Her words are eloquent and prophetic; anyone with the time to do so ought to read the piece, which foretells the problems that will come about because of the rapid changes to gun laws in our state.
“Unfortunately for our constituents, Gov. Walker has made it abundantly clear that the concerns of Wisconsin residents will always take a backseat to those of the extreme pro-gun groups that have spent millions of dollars supporting him,” Moore wrote.
Her prediction that crime will rise as gun laws are deregulated is entirely plausible. In fact, it might have already happened.

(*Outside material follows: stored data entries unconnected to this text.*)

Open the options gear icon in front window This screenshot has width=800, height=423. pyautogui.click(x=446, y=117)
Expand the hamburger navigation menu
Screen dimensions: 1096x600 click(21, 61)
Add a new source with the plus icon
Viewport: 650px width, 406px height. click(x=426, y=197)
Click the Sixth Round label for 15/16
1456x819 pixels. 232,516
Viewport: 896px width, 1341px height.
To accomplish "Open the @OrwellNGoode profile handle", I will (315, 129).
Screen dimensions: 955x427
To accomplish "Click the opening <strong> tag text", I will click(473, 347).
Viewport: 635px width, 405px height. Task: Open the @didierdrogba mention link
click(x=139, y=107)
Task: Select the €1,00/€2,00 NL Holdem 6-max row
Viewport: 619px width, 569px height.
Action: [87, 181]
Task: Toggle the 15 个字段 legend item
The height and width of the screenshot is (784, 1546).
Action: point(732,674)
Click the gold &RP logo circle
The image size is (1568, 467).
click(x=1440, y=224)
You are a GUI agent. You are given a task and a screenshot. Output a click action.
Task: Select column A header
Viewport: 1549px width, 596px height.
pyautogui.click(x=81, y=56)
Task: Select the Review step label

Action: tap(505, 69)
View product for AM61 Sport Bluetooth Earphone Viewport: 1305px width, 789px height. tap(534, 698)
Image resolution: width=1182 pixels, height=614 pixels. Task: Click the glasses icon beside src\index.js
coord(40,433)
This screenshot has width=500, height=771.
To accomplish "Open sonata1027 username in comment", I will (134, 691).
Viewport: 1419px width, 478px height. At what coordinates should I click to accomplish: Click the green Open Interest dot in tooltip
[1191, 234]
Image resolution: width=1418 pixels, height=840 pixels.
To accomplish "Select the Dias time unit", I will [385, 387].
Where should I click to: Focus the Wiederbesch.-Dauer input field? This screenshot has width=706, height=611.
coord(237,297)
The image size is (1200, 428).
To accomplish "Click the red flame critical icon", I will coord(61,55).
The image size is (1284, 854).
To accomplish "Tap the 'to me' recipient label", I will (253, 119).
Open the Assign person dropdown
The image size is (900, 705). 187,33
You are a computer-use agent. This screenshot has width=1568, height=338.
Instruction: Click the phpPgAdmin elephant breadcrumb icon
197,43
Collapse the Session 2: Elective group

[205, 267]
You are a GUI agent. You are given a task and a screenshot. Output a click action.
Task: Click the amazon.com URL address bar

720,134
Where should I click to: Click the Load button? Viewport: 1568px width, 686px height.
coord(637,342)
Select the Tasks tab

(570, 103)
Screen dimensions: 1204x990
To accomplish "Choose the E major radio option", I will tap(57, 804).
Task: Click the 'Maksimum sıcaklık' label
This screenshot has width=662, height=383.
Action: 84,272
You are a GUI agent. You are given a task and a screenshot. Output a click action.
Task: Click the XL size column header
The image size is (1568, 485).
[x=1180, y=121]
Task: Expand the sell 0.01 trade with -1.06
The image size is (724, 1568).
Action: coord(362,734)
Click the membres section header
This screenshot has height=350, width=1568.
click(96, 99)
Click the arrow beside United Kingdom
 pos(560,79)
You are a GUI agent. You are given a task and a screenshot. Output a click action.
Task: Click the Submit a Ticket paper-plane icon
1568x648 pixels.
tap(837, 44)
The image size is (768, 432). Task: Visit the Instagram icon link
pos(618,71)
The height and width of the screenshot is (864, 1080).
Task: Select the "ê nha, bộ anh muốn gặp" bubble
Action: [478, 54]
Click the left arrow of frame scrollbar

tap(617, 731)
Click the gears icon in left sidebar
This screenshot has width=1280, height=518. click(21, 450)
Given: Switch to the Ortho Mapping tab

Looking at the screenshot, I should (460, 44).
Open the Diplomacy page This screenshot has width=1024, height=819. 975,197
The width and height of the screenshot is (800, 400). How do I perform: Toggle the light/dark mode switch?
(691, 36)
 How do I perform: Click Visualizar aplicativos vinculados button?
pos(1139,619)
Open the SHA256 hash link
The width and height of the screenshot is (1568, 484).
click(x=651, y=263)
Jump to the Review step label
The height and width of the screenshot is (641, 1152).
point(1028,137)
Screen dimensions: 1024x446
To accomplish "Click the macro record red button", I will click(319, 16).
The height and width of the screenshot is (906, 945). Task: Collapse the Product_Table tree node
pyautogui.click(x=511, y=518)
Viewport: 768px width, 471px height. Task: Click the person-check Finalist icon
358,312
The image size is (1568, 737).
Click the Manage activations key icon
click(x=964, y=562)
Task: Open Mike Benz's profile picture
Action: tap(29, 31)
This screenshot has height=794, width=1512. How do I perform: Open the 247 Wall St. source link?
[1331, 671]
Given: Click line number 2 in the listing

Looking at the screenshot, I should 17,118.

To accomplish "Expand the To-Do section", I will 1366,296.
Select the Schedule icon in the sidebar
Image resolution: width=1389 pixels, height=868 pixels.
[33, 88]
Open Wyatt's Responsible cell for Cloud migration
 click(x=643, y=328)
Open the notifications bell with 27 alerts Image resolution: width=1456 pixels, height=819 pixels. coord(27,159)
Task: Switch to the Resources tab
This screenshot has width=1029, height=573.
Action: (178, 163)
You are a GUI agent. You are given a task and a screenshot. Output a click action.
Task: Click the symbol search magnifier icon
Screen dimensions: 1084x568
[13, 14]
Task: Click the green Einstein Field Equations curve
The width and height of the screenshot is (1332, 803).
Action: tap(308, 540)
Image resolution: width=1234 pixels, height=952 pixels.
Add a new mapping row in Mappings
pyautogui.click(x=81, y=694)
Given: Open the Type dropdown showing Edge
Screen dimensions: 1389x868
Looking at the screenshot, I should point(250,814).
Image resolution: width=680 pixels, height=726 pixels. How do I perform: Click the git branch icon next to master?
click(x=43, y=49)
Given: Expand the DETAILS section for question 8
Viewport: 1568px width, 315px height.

Following Gov. Scott Walker’s signing of the concealed carry law in the state of Wisconsin at the end of 2011, he made a very strongly-worded assessment for the state:
”By signing concealed carry into law today we are making Wisconsin safer for all responsible, law abiding citizens,” he said in a statement.But what Walker thought would happen and what actually happened are far from each other. The state didn’t get safer overall -- violent crime, in fact, increased in the state, by a rate of 14 percent from 2011 to 2013.
In 2011, the last year before concealed carry was implemented in the state, Wisconsin had a violent crime rate of 236 incidents per 100,000 citizens. In 2012 that went up to 280 incidents per 100,000. In 2013 it improved a little, but was still way above the 2011 number, coming in at 271 incidents per 100,000.
Contrast that to the years immediately before concealed carry and you’ll see a significant change:
What we see is that violent crime was actually going down before concealed carry was put into place. After it was implemented violent crime went up.
This is the exact opposite of what Walker had promised -- rather than making Wisconsin safer, the state went in the opposite direction.
Concealed carry may not have made the state more violent; but it certainly didn’t play a role in making it safer, as Walker had asserted it would. Otherwise, we’d have seen a positive change in the violent crime rate.
We didn’t see that at all -- we saw more crime.
It seems the new data on gun proximity is true: more guns is resulting in more crime, especially in Wisconsin.